Этот замысел и впрямь живо обсуждался и в дружине, и у епископа, и даже на киевских торгах. Церковные мужи сомневались, народ был в ужасе от мысли, что прах князей, погибших «дурной смертью» в братоубийственной войне, будет потревожен, но Ярослав твердо намеревался осуществить задуманное. Ему очень хотелось, чтобы на небесах появились еще два человека, которые станут просить Бога о милости к киевскому князю.

— Едва ли князь Ярополк станет за нас молиться, даже если и попадет к Богу, — сказала вечером Предслава, когда сестры готовились ко сну. — Ведь если бы не все это, то Киевом сейчас владели бы его потомки.

— Это то есть князь Святополк? — спросила Прямислава.

Елисава неопределенно кивнула. Очень не хотелось опять вытаскивать на свет родовые усобицы, одинаково терзавшие два поколения подряд: и их дед Владимир, и отец Ярослав в борьбе за престол воевали с собственными братьями. И мысль о том, что Володьша, Святша и Севушка когда-нибудь дойдут до подобного, казалась дикой!

Елисава вышла в верхние сени: ей хотелось спуститься в гридницу и послушать, о чем там говорят. У двери с крыльца как раз показалась знакомая фигура, долговязая и широкоплечая. Услышав шаги, Эйнар обернулся, поймал взгляд Елисавы, помедлил, потом подошел к подножию лестницы.

Она медленно спустилась под его ожидающим взглядом и остановилась, не дойдя двух-трех ступенек. Его лицо, таким образом, оказалось даже чуть ниже ее лица. Они молча смотрели друг на друга: им нужно было что-то сказать, но оба не находили слов.

— Похоже, мы скоро лишимся тебя, Эллисив, — произнес наконец Эйнар. После вчерашней пьянки его глаза опухли, а черты лица казались грубее, но Елисаву это не отталкивало.

Будто во сне, она подняла руку, запустила пальцы в волосы над его лбом и сильно потянула, точно хотела вырвать все разом. Прощайте, серебристые кудри, не для нее им виться! Эйнар ничего не сказал, только зажмурился, словно чувствовал боль и наслаждение одновременно.

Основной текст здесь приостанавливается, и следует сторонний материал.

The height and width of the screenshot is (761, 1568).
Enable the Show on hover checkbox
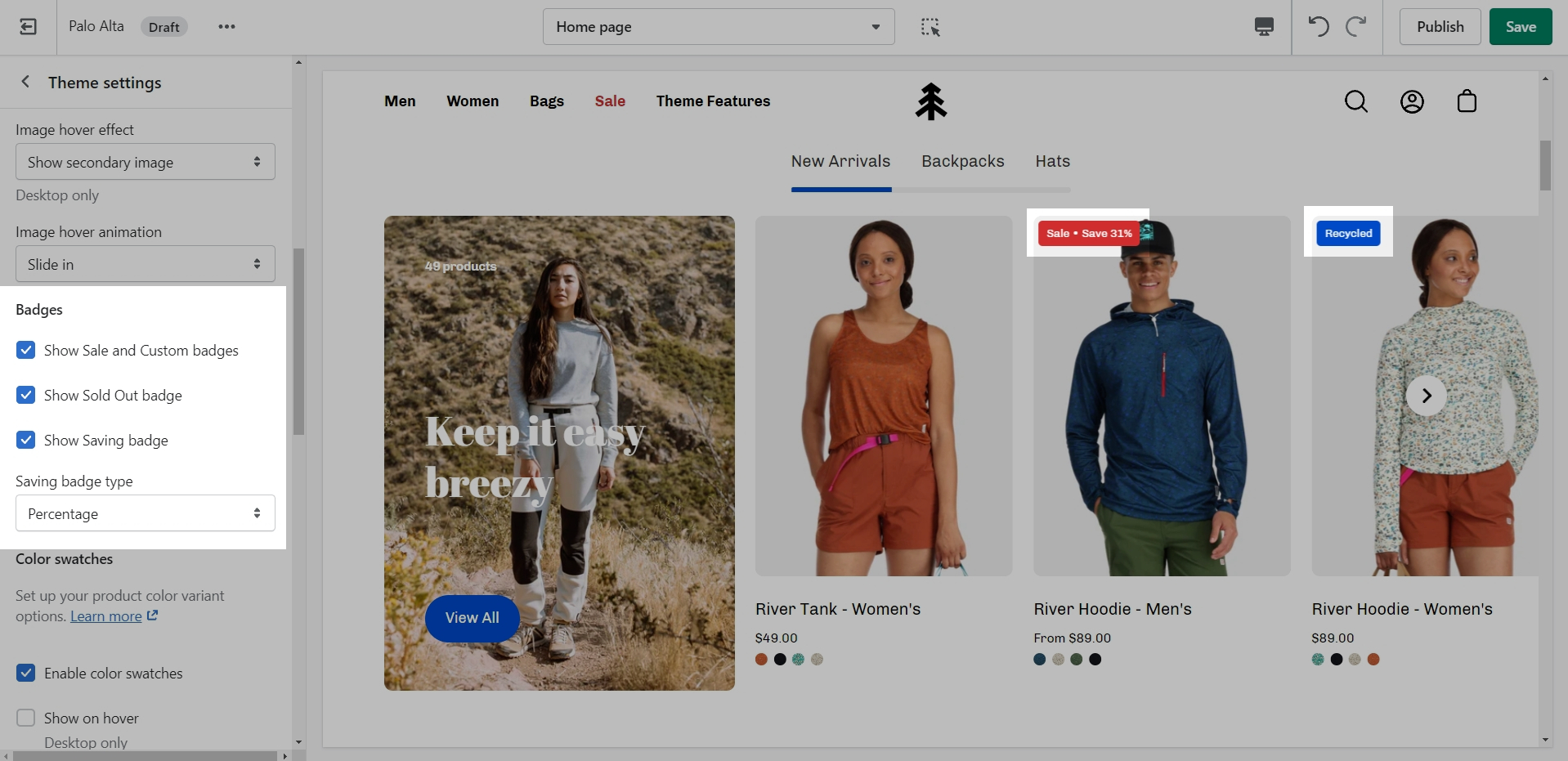coord(26,718)
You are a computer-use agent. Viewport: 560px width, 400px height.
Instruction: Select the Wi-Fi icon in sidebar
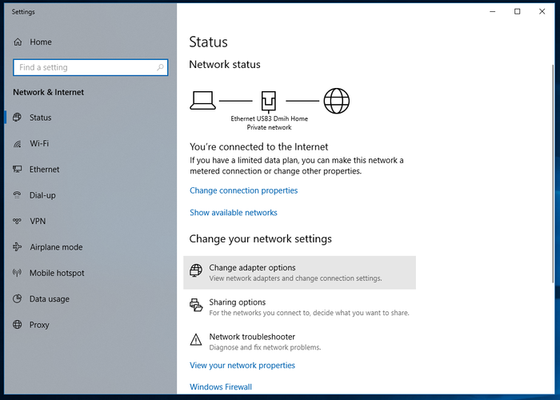pos(17,144)
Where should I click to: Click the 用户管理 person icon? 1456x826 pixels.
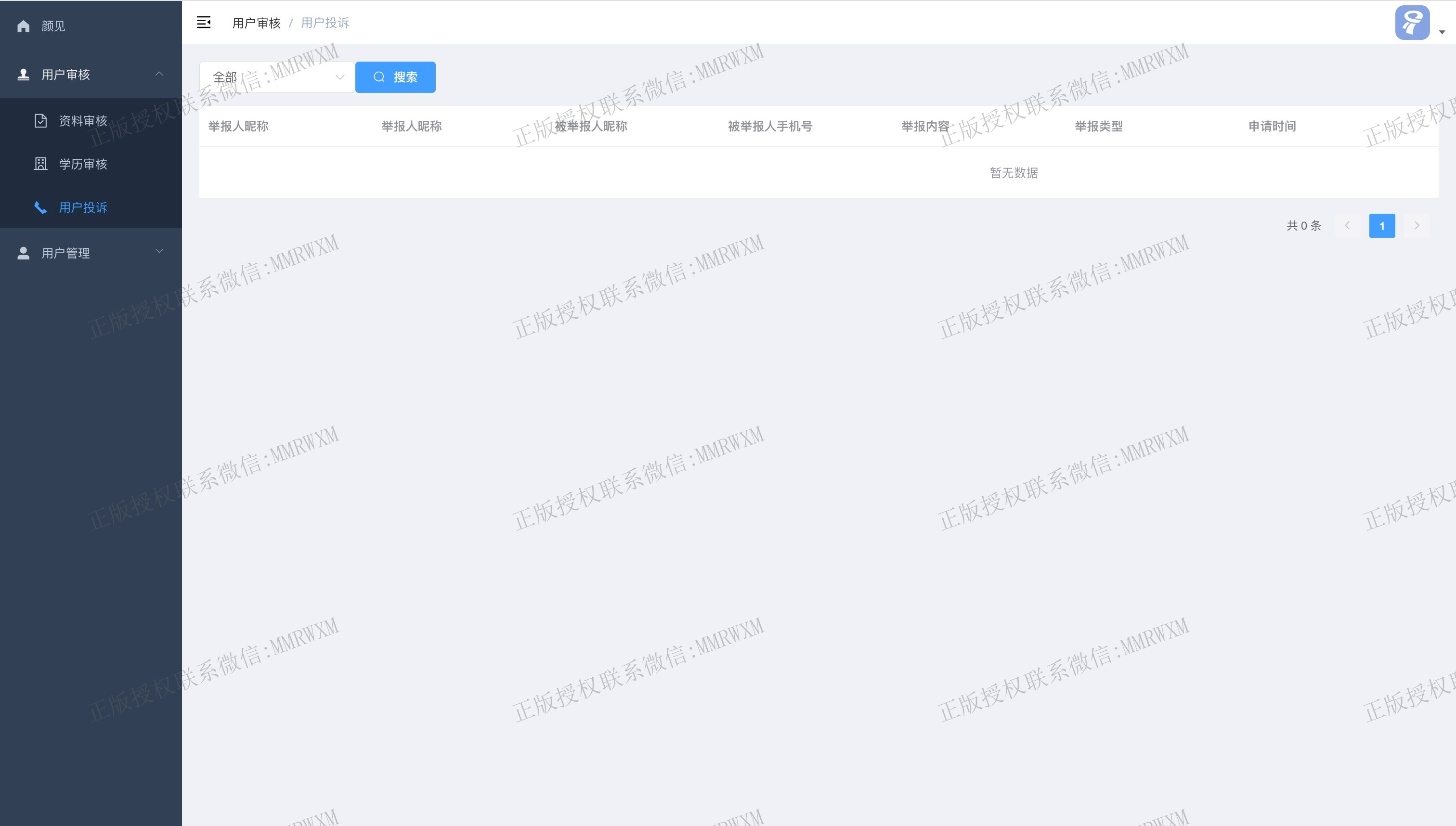(23, 253)
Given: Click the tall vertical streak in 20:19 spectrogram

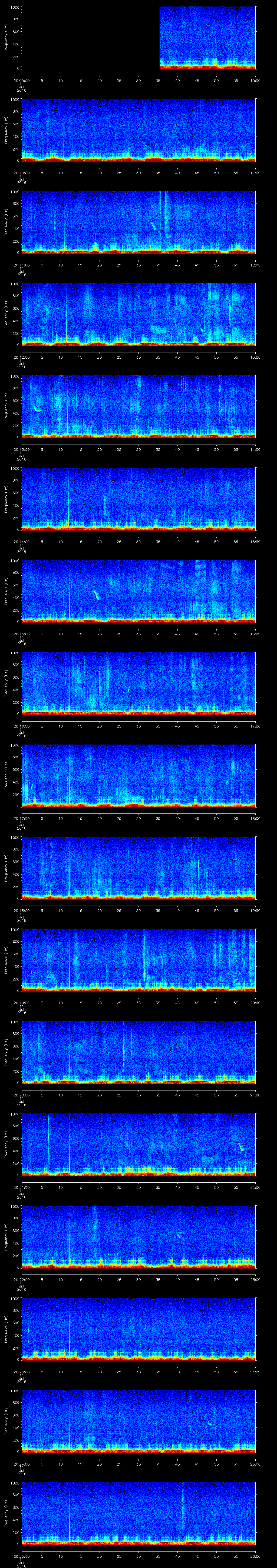Looking at the screenshot, I should [x=144, y=955].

— А ты знаешь, жил в Норвегии один человек, его звали Рауд, — зашептала Елисава, отпустив его волосы и чуть наклонившись вперед. — Он любил сестру конунга шведов. Ее звали Рагнгейд, как меня. Мое родовое имя Рагнгейд, ты знаешь? Они убежали вместе в Норвегию и поселились в лесу, и никто о них не знал много лет, пока у них не выросли двое сыновей. А ты мог бы убежать со мной?

— Тебе так не нравится Харальд?

— Мне не нравится, когда все решают за меня. Я сама хочу выбрать, кого мне любить.

— Тебе скоро надоест. — Словно бы против воли, под действием принуждающей невидимой силы Эйнар обнял ее за талию и стал поглаживать, точно не верил, что это сокровище, это сладкое райское яблоко, о котором он не смел и мечтать, само падает ему в руки. — Ты рождена быть королевой, и тебе скоро надоест жить в лесу с таким бедняком, как я.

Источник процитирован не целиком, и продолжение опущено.